Brief: Every entry is to be written out word for word.

Segment Start: Data extracts

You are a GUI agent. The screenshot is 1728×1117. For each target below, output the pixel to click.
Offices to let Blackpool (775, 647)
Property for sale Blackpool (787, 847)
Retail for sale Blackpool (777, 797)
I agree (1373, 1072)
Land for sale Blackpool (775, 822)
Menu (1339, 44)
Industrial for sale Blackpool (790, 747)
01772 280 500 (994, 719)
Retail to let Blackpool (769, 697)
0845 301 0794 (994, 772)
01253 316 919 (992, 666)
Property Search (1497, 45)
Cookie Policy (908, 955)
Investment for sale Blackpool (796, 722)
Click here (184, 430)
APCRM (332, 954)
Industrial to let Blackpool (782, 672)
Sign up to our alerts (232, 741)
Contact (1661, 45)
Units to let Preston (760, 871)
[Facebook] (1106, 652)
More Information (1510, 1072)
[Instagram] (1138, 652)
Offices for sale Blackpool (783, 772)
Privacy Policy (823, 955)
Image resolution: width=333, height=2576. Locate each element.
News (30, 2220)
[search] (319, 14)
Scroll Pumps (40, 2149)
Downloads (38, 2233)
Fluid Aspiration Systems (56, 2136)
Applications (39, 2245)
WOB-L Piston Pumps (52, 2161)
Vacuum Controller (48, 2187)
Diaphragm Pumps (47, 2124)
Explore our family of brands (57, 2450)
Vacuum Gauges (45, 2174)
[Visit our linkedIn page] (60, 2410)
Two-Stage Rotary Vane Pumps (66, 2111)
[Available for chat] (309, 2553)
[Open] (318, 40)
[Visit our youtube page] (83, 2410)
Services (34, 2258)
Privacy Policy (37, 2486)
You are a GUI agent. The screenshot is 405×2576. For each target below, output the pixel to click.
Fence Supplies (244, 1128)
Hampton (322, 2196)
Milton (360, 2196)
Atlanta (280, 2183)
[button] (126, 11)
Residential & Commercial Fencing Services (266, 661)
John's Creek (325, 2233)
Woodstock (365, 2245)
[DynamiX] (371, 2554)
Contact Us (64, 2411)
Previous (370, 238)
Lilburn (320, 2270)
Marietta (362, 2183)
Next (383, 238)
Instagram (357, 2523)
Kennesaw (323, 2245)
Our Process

Segment End: Data extracts

Expected answer:
You are a GUI agent. The screenshot is 1728×1117. For each target below, output the pixel to click.
Offices to let Blackpool (775, 647)
Property for sale Blackpool (787, 847)
Retail for sale Blackpool (777, 797)
I agree (1373, 1072)
Land for sale Blackpool (775, 822)
Menu (1339, 44)
Industrial for sale Blackpool (790, 747)
01772 280 500 (994, 719)
Retail to let Blackpool (769, 697)
0845 301 0794 (994, 772)
01253 316 919 (992, 666)
Property Search (1497, 45)
Cookie Policy (908, 955)
Investment for sale Blackpool (796, 722)
Click here (184, 430)
APCRM (332, 954)
Industrial to let Blackpool (782, 672)
Sign up to our alerts (232, 741)
Contact (1661, 45)
Units to let Preston (760, 871)
[Facebook] (1106, 652)
More Information (1510, 1072)
[Instagram] (1138, 652)
Offices for sale Blackpool (783, 772)
Privacy Policy (823, 955)
Image resolution: width=333, height=2576. Locate each element.
News (30, 2220)
[search] (319, 14)
Scroll Pumps (40, 2149)
Downloads (38, 2233)
Fluid Aspiration Systems (56, 2136)
Applications (39, 2245)
WOB-L Piston Pumps (52, 2161)
Vacuum Controller (48, 2187)
Diaphragm Pumps (47, 2124)
Explore our family of brands (57, 2450)
Vacuum Gauges (45, 2174)
[Visit our linkedIn page] (60, 2410)
Two-Stage Rotary Vane Pumps (66, 2111)
[Available for chat] (309, 2553)
[Open] (318, 40)
[Visit our youtube page] (83, 2410)
Services (34, 2258)
Privacy Policy (37, 2486)
You are a GUI agent. The screenshot is 405×2576. For each target below, output the pixel to click.
Fence Supplies (244, 1128)
Hampton (322, 2196)
Milton (360, 2196)
Atlanta (280, 2183)
[button] (126, 11)
Residential & Commercial Fencing Services (266, 661)
John's Creek (325, 2233)
Woodstock (365, 2245)
[DynamiX] (371, 2554)
Contact Us (64, 2411)
Previous (370, 238)
Lilburn (320, 2270)
Marietta (362, 2183)
Next (383, 238)
Instagram (357, 2523)
Kennesaw (323, 2245)
Our Process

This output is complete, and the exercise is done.